Rozdział 7

318 21 5
                                    

Mijały kolejne miesiące. Córki Kosem wyszły szczęśliwie za mąż. Sułtanka nie mogła już żyć bez Kemankesa, który teraz pełnił rolę Wielkiego Wezyra. Nie rozumiał tego tylko Haci, który początkowo myślał, że Sułtanka jest wrogo do niego nastawiona. Nie potrzebowała go, a teraz nie ważne gdzie idzie wychodzi z nim. Kemankes był szczęśliwy z tego powodu. Spędzał z swoja ukochaną czas, który był nie uważany w żadnym stopniu za zmarnowany.
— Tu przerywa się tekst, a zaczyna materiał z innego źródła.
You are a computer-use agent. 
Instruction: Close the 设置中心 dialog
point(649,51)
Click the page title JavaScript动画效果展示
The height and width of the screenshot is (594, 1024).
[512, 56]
Wiedział, że dzięki temu będą coraz bardziej sobie ufać i mniej się bać. Wtedy nadejdzie moment kiedy będzie mógł powiedzieć co czuje. Kosem czuła to samo. Dzisiaj spędzali czas w ogrodzie, ale nie tam gdzie by inni mogli ich ujrzeć. Odnowili razem tajemniczy ogród w którym czas spędzała Sułtanka z św.p. Ahmedem Chanem. Nikt nie wiedział jak się tam dostać. To było ich własne miejsce gdzie stawali się zwykłymi ludźmi.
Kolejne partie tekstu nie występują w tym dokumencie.